Cuando estábamos en Tailandia, en alguna ocasión decidimos venir de vacaciones a Japón, las pasamos en Osaka y me encantó, además pude disfrutar del fútbol japonés cuando vinimos a jugar algún partido preparatorio o amistoso y decidí buscar aquí oportunidades, me salió bien y apostaron por mí. Además esto es una oportunidad para mi familia y mis hijos, considero que aquí pueden desarrollar su vida en mejores condiciones. También para mí, porque si decidiera regresar a España podría hacerlo como entrenar de Primera División, mientras que si me hubiera quedado en Tailandia se asemeja el nivel a una Segunda División o Segunda B.

El fútbol japonés es más técnico y táctico, porque eso lo tenemos detectado.

-Comienza la Liga en Japón, ¿Cuál es el objetivo?

-El objetivo con mi nuevo equipo, Urawa Red Diamond, es crear una identidad. Este equipo ya tuvo la oportunidad de competir dos veces en la Champion League y es uno de los equipos más grandes de Japón, pero solo cuenta con un título que lo ganó en 2006. Nuestro objetivo principal es volver a la Champion League, además de conseguir posicionarnos en mitad de la tabla en la liga, tener una identidad como equipo con jugadores ofensivos y sobre todo rejuvenecer la plantilla.

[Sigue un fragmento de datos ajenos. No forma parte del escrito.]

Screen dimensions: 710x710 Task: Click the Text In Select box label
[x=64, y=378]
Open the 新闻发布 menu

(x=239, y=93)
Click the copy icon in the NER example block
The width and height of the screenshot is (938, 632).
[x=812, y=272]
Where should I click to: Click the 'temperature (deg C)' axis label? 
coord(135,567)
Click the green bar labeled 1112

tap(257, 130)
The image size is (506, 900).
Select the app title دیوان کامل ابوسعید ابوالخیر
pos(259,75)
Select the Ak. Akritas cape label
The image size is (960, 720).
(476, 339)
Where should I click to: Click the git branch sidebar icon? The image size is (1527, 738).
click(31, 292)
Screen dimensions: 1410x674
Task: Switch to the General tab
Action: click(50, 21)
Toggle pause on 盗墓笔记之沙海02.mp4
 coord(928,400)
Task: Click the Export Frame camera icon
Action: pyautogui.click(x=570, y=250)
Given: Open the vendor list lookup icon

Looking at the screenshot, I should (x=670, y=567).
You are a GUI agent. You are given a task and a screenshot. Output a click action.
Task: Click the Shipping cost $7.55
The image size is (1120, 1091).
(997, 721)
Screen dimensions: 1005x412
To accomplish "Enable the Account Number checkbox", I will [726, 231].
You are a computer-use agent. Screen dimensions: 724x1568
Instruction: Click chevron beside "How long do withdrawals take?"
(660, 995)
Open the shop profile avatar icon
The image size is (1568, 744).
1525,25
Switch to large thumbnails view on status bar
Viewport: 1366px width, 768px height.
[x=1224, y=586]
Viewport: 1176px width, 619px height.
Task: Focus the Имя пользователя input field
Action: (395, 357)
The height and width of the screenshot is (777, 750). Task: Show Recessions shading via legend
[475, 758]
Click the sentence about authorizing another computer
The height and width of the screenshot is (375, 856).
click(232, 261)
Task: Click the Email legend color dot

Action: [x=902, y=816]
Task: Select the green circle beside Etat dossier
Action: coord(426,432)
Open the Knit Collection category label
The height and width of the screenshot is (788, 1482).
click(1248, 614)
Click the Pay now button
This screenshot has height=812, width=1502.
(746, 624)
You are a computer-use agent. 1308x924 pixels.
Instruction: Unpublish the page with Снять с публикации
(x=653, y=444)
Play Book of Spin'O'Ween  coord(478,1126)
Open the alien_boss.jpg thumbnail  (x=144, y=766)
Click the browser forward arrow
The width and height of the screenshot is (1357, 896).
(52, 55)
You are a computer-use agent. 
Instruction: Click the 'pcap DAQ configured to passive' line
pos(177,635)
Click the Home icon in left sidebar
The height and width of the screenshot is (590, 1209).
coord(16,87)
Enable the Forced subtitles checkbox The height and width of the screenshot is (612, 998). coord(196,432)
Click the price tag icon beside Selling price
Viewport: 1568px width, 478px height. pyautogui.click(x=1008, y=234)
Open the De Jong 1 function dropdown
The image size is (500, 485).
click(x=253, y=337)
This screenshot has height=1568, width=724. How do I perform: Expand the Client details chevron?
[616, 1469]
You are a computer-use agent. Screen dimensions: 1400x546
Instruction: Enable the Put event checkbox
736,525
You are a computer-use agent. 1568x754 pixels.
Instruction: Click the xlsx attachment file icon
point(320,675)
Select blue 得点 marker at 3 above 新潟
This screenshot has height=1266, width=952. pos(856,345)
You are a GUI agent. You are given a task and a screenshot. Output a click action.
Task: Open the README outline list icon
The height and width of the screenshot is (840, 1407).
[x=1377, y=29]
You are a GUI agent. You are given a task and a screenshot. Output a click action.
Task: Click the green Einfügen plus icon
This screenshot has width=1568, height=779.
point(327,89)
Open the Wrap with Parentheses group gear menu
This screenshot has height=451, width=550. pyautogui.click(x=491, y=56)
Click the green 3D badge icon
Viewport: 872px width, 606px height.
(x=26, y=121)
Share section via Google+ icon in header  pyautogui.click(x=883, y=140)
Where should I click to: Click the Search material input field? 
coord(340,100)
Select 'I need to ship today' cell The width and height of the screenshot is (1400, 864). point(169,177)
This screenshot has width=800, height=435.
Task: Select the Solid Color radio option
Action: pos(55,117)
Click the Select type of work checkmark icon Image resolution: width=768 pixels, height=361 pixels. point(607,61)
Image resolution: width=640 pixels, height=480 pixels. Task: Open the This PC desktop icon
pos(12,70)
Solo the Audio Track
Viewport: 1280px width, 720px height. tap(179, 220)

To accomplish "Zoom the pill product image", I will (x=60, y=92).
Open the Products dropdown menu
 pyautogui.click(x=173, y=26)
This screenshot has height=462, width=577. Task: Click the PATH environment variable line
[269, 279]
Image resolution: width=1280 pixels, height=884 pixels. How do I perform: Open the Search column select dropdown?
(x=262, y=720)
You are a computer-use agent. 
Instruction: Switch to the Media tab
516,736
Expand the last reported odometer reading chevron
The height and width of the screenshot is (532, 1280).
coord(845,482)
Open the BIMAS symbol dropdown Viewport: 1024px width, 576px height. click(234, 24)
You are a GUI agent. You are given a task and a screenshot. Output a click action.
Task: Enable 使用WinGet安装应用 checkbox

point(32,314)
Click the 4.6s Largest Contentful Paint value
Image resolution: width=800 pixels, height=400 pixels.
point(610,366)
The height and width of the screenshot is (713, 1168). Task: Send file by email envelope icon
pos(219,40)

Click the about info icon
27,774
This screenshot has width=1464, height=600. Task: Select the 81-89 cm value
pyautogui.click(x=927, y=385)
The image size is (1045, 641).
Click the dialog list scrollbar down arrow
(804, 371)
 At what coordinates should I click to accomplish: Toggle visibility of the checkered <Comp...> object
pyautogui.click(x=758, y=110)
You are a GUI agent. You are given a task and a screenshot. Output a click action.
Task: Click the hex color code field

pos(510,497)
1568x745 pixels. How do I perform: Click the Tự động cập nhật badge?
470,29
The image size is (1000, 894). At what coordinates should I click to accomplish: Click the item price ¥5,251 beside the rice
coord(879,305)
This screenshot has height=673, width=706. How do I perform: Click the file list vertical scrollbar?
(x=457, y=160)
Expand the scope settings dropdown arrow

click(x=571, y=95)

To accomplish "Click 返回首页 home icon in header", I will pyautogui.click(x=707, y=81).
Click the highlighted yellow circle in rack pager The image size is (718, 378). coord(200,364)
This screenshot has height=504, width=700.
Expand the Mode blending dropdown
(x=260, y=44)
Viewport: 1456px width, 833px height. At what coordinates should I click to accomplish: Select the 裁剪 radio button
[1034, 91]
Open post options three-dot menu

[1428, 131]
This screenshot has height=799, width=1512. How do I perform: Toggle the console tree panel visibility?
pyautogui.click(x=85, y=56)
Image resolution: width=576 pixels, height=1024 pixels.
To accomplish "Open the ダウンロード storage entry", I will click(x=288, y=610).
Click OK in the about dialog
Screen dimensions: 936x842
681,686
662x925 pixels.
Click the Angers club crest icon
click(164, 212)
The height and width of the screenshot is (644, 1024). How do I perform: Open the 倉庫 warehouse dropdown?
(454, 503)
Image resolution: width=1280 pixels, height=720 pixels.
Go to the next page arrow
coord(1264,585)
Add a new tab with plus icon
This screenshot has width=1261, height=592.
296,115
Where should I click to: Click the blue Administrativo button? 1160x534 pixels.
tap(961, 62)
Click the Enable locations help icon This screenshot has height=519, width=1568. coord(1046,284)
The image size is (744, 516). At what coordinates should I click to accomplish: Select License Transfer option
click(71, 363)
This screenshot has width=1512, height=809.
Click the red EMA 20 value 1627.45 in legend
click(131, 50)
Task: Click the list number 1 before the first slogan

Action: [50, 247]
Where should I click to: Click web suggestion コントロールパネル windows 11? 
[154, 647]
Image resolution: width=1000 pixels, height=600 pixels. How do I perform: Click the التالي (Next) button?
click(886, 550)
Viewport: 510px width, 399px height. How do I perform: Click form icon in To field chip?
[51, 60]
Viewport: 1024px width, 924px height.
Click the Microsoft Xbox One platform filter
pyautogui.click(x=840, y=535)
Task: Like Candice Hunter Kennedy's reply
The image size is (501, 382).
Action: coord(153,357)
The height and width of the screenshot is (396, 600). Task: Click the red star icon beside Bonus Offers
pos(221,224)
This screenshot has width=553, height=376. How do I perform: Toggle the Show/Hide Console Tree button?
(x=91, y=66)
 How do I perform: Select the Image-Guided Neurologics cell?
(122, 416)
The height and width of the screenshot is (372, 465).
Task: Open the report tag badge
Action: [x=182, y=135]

-¿Le gustaría volver a España?

-No me lo he planteado, ni lo he valorado. Estoy muy involucrado en este país con el fútbol, se me reconoce y se me valora mucho por mi trabajo. Yo estoy creciendo profesionalmente igual que los equipos a los que entreno. Mi intención es ir más allá de entrenar un equipo, ya que es importante formar parte de él verle crecer, desarrollarse a todos los niveles con el cuerpo técnico y todas las personas que forman parte del club, y eso no es una labor a corto plazo, sino que perdura mucho más tiempo.

-¿Suele venir a menudo a Llanera?

- Cuando tengo vacaciones vengo a una finca que tengo en Brañes y visito a mis familiares en Llanera y en Las Regueras, me encantan salir en bici por allí. Guardo muy buenos recuerdos de Agüera y Premió, que era donde pasaba mis vacaciones de pequeño en casa de mis abuelos jugando con mis primos y primas. Tengo que decir que con 10 años me pasaba todo el día jugando a fútbol, creo que era mucho mejor jugador en aquella época, porque jugábamos en la calle sin ningún problema y me da pena que eso se haya perdido con el paso de los años.

-¿Qué ha supuesto para usted ser considerado el Mejor Entrenador Español en el Extranjero en 2020?

-Es una satisfacción muy grande, he competido con grandes entrenadores como Benítez, Guardiola o Xavi Hernández. Es cierto que realizamos una gran temporada en 2020, ganando la Segunda División japonesa y pudimos jugar la Emperador Cup, que se asemeja a la Copa del Rey, algo que me llena de orgullo.